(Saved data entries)

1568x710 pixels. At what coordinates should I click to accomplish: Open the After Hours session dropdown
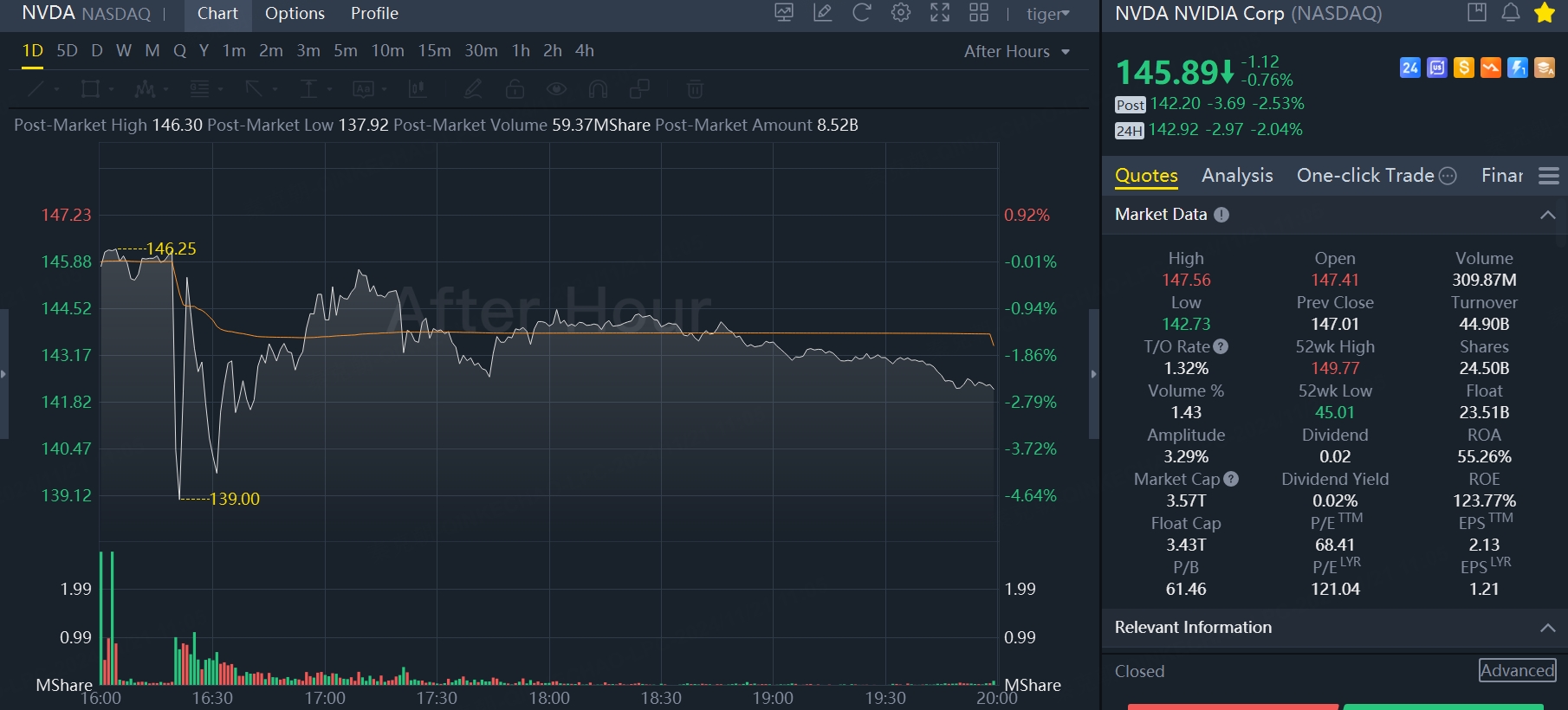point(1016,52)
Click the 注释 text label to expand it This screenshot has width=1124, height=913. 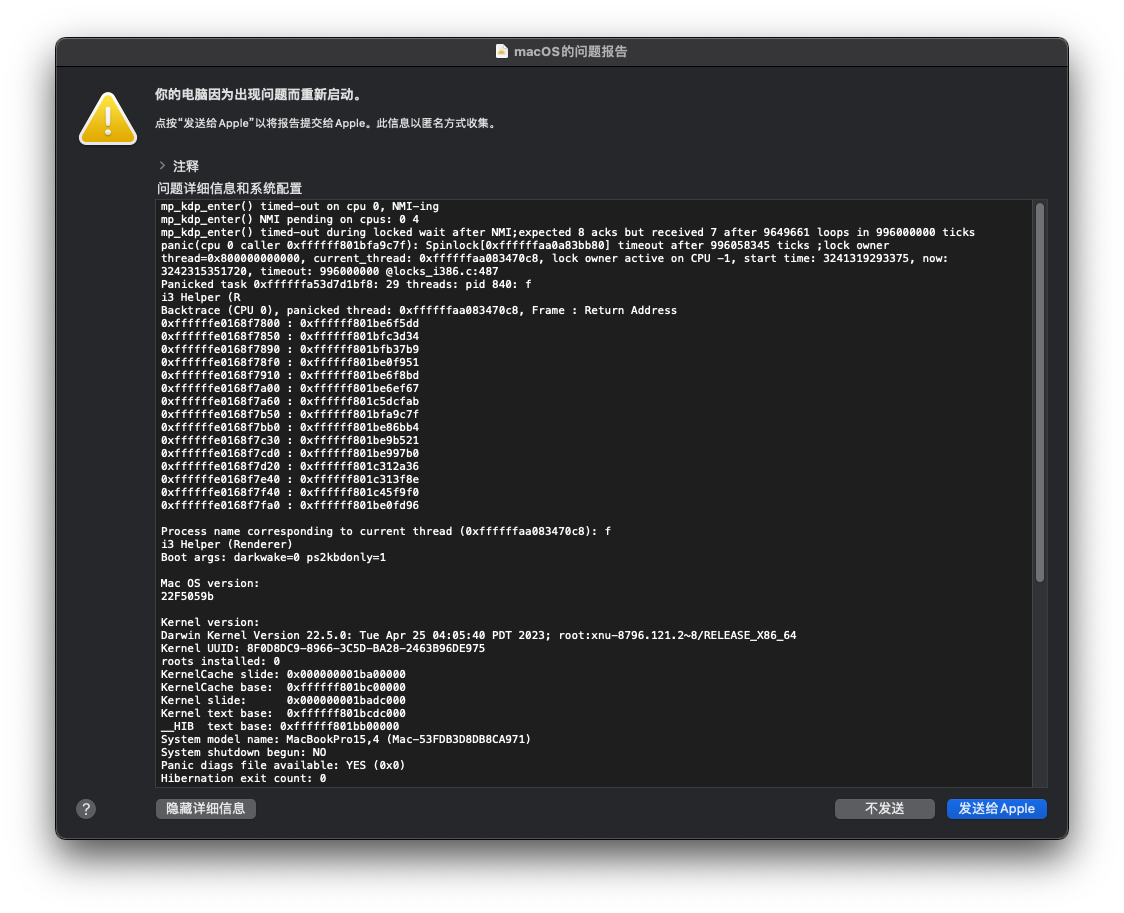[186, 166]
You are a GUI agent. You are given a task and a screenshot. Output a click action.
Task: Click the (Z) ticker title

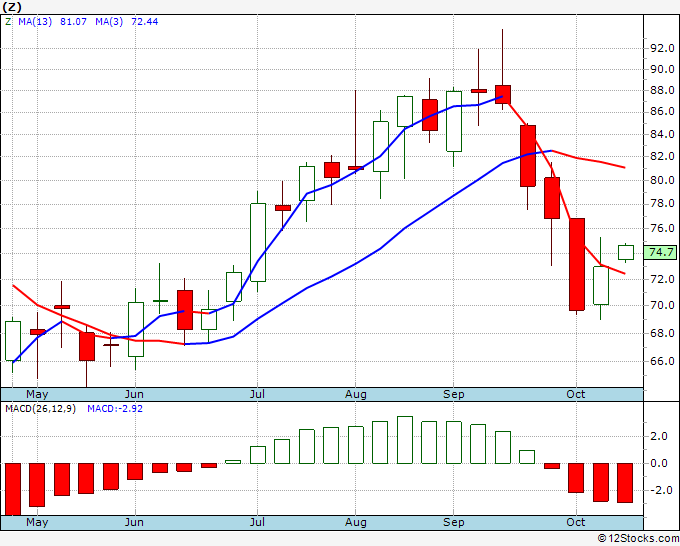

▶ **GOAL**:
Can you format the stretch from the line containing "You are a GUI" through the end of the entries as a numbered list, omitting blank lines and leaving out the pictures?

▶ **EXERCISE OUTPUT**:
1. You are a GUI agent. You are given a task and a screenshot. Output a click action.
2. Task: Click the (Z) ticker title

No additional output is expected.